▶ [WHAT IS NEEDED]:
Please show every line from the entries that carries the word "info".

-- AVAILABLE DATA follows --

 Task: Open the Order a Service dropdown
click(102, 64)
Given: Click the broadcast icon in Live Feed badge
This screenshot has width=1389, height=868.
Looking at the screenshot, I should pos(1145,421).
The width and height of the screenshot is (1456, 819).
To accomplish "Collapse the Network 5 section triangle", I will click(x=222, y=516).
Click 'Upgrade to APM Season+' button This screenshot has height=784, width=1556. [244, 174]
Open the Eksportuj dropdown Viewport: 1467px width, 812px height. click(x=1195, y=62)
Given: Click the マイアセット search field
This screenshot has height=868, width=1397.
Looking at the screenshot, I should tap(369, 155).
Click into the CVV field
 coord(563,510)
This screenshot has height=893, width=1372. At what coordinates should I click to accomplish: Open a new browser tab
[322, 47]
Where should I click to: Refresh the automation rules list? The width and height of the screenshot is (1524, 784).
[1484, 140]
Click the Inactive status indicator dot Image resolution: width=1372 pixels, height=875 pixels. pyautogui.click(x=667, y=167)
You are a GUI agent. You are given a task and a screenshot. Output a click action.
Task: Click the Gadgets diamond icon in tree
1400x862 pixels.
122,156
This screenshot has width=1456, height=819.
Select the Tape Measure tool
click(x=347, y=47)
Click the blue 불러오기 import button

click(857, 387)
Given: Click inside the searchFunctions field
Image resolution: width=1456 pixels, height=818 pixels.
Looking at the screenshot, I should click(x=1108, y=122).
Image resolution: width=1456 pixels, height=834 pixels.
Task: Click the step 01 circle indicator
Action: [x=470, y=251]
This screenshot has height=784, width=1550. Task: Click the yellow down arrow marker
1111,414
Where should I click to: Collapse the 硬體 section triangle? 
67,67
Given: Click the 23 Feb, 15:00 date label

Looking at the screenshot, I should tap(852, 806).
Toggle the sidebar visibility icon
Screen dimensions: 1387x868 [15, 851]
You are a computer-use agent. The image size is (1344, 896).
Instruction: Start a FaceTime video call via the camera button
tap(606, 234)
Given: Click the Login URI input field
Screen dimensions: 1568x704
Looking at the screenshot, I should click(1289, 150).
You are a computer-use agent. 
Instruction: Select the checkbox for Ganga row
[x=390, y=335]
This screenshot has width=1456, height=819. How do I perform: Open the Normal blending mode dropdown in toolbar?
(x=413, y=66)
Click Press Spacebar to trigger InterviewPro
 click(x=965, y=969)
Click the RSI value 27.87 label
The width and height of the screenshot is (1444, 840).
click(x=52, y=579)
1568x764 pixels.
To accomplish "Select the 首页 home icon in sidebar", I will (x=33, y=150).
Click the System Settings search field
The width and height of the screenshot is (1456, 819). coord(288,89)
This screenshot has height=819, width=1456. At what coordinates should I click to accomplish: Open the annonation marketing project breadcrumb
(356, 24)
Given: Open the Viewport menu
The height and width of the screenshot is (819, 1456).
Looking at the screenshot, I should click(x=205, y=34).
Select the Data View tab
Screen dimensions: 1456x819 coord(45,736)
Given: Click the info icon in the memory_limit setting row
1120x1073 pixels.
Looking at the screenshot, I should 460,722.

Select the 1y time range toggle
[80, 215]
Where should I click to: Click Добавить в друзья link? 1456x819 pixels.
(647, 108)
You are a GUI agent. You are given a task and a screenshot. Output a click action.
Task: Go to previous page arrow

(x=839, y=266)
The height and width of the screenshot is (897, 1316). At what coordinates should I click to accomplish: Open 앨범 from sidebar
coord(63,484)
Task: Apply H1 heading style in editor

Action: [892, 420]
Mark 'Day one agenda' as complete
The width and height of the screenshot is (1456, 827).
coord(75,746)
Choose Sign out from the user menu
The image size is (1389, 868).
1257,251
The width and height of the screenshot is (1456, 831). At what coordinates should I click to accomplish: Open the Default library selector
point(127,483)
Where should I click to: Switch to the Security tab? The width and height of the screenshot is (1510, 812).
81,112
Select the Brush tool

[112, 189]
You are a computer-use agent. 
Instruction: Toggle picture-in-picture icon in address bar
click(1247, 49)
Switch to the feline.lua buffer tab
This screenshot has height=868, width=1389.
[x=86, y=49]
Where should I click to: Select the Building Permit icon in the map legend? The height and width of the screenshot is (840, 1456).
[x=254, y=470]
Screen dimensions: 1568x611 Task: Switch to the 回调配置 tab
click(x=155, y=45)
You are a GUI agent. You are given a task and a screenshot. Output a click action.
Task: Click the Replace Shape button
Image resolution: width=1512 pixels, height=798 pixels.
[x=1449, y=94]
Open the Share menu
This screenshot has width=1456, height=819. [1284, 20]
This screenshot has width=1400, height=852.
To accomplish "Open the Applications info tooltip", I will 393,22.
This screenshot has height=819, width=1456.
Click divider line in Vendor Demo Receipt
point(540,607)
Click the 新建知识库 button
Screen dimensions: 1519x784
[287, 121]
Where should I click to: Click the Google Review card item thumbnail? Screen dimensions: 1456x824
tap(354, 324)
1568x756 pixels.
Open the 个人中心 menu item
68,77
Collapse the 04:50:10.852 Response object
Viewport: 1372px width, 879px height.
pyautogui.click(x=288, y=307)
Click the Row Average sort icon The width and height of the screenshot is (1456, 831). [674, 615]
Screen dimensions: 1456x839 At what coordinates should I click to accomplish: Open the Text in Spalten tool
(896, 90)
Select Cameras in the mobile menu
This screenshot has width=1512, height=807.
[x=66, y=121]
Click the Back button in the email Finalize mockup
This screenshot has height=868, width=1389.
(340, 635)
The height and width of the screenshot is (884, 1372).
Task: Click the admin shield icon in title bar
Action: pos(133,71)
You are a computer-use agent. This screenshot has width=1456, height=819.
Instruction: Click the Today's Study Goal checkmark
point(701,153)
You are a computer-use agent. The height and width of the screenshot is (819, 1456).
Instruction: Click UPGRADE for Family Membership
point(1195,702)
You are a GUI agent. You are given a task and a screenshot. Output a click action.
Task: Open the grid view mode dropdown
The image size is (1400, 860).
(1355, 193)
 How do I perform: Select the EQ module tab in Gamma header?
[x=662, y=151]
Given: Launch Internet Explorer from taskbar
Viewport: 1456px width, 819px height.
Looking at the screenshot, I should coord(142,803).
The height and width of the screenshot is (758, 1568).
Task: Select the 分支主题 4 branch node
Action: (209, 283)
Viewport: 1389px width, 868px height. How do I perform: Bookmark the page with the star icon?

-- AVAILABLE DATA concluded --

▶ [EXPECTED OUTPUT]:
Given: Click the info icon in the memory_limit setting row
To accomplish "Open the Applications info tooltip", I will 393,22.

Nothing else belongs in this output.